Happy to help! Thanks for watching
Very helpful video! Do any videos explain how to create the prop table using the tidyverse?
Did you ever find a solution for this question?
Hi, say i have two tables in R and i want to see which rows in a column in table 1 are also there in a column in table 2, how would I go about?
HELP! That output table you made (with the period as a name)....how do I change the name of this or export the output as a CSV. None of the normal "write.csv" functions work when I try to extract the data. The sheet just comes back blank.
Very helpful sir
Great thanks!
Can you be so kind to make a dummy variabile model please!!... Thank you!
I love your videos, they are very helpful.. Thank you! :)
A note regarding code at 5:03. There is a coding difference between using the |> pipe instead of %>%. If using |> , the final "summary" requires parentheses, i.e., summary(). (R version 4.3.0)
Excellent videos
Glad you like them!
What does number=n() do inside the summarise parameter?
A tidyverse implementation of
prop.table(table(AirBags, Origin))*100
is:
Cars93 %>%
group_by(AirBags,Origin) %>%
summarise(number = n()) %>%
ungroup() %>%
mutate(propor = round (number / sum(number),3 )*100) %>%
pivot_wider(id_cols = "AirBags" , names_from = Origin,
values_from = propor)
or even a shorter one using *count()* to replace the aforementioned 2nd and 3rd rows :
Cars93 %>%
count(AirBags,Origin) %>%
mutate(propor = round (n / sum(n),3 )*100) %>%
pivot_wider(id_cols = "AirBags" , names_from = Origin,
values_from = propor)
Thank you so much, I was wondering about that part
Thanks for providing these lines of code. I added the first part to this.
Cars93 %>%
group_by(AirBags,Origin) %>%
summarise(number = n()) %>%
ungroup() %>%
pivot_wider(id_cols = "AirBags",
names_from = Origin,
values_from = number)
Wide_data is showing up as NULL in my RStudio's environment and hence pivot_longer is also throwing up errors. Please let me know what to do in this instance.

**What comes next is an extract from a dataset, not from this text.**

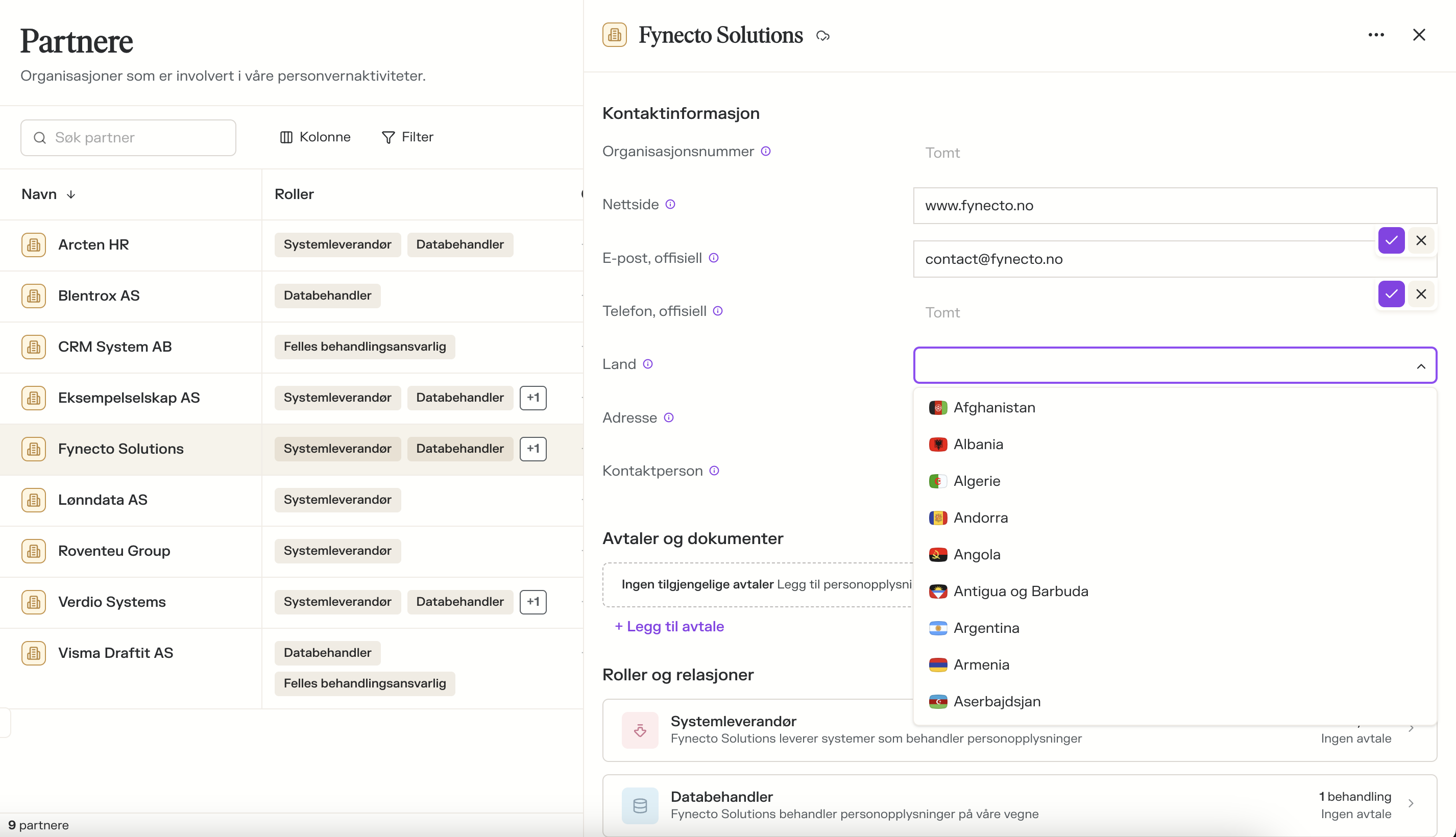This screenshot has height=837, width=1456.
Task: Select Albania from the country list
Action: (x=978, y=445)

The prop table done with DPLYR didn’t give percentages.
can u help summaries data from experiment such as CV% Significant data or not sig and how to table them
You can try mine too. The channel has both Python and R playlist for fundamentals. And source files downloadable.
Thanks
pivot not the issue, but lingering around number = n(). .. Thank you -
Hello, where is the 'analyze' tutorial? I do not see just one video. I do see the playlist for regressions, I want to assume these are the videos for 'analyze'.
New video 😍
😀😀😀
16:29
Rather than that you can simply do Cars93 %>% count(Origin,AirBags)...
Thanks !!! :)
Hello Sir, sir can you please suggest a good youtube channel from where i can learn Python
Can you please help me i am trying to run this code but it shows error
dstats
msleep %>%
drop_na(vore)%>%
group_by(vore)%>%
summarise(Lower = min(sleep_total),
Average = mean(sleep_total),
Upper = max (sleep_total),
Difference =
max(sleep_total)- min(sleep_total),
arrange(Average)%>%View() arrange(Average)%>%View()
Error in View : object 'Average' not found
i get this error too
There is a close parenthese and a pip operator missing befor arrange
@@drsam7655 thank you
Why is it zoomed in too much!
You really make the best R-videos. Always feel motivated to work with R after watching this. Thank you very much!
Thank you for the feedback. Glad you enjoyed it!